Saturday, February 22, 2014

The Couplet vs. The Punch

For my part, I thought I'd take a moment and write about some of the differences between two translations of Plautus' Amphitruo from Latin to English. One by Lionel Casson (the punch) and the other by Edward Sugden (the couplet.)

Like the other bloggers, I'll be focusing on the scene where Sosia arrives and Mercury beats him and sends him packing. I'll try to be succinct.
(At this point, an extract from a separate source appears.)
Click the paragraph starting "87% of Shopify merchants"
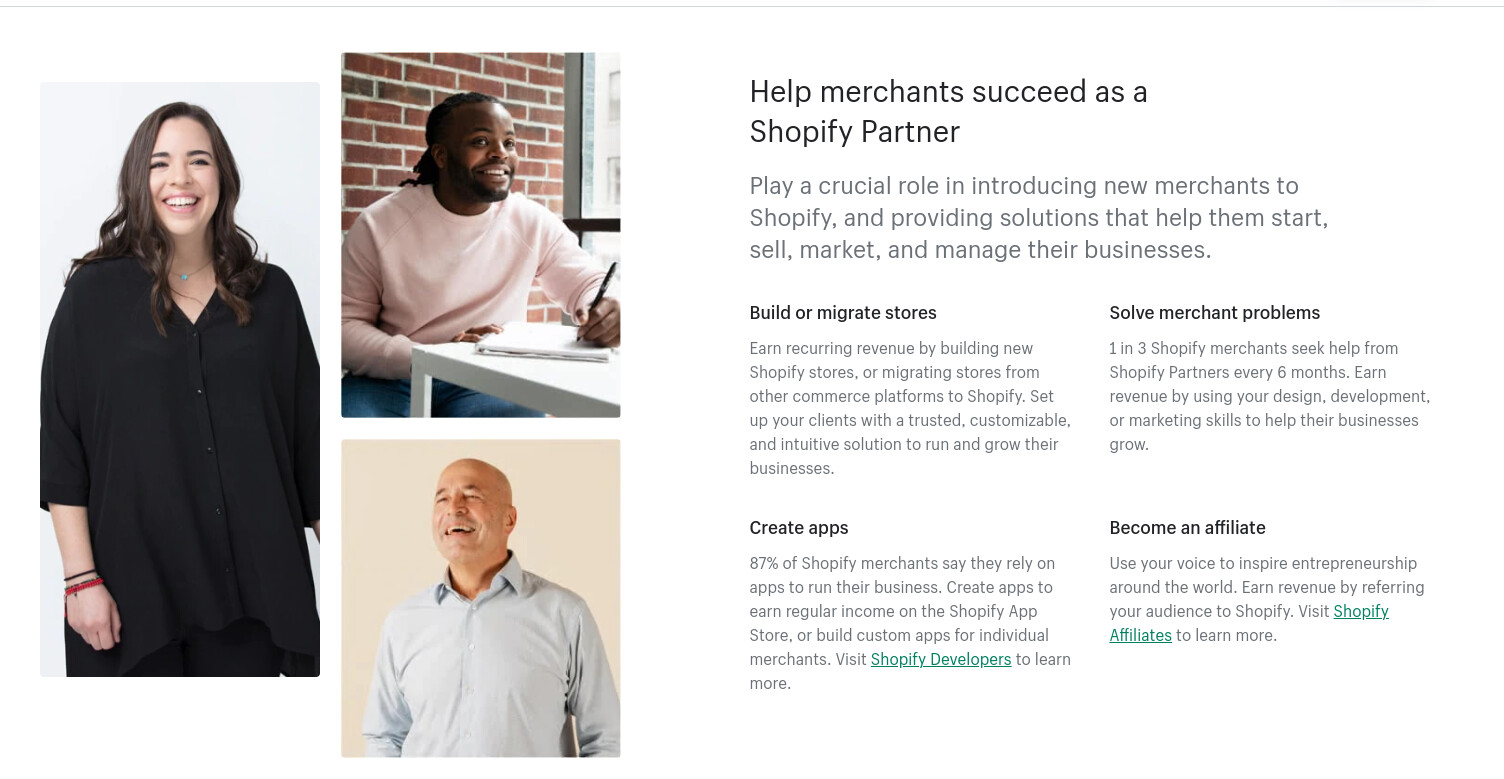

First, for context's sake, I should mention that Casson's translation was published in 1963, while Sugden's was published in 1893.
The most immediate difference between the two is the general structure. As implied by the title of this post, Casson's translation is a lot punchier, and feels more stage-ready (at least in a modern context.) It has a good pace (or at least a good a pace as it could have in such a Plautine scene) and most of the jokes fit more smoothly, though not all. Also, Casson's translation has stage directions on almost every line of the play. This may be viewed as taking liberties (and it is,) but the stage directions are all very fitting when considering the dialogue.
In contrast, Sugdon's translation follows the more formal structure of shaping everything into rhyming couplets. This doesn't make it of a lower quality outright, and in its own right it is a clever translation, but after so many rhyming couplets it's easy to become tired of it and to wish he would stop trying so hard to make the entire play that way. Perhaps ironically, some of Sugdon's decisions regarding how to translate the jokes actually worked a bit better than the Casson translation, and the couplets do give a nice quirky feel to the exchange, though this quickly deteriorates into what sounds like a hyper-extended Dr. Seuss reference. As with the original fragmentary script we have, there are no stage directions in this translation, and it seems to be more of a literary translation than one intended for performance.

In conclusion, one translation isn't necessarily "better" than the other, it's just that they were made with slightly different intents in mind. For our purposes, which are to perform the play in a modern and relatable context, Casson's translation is definitely the better fit.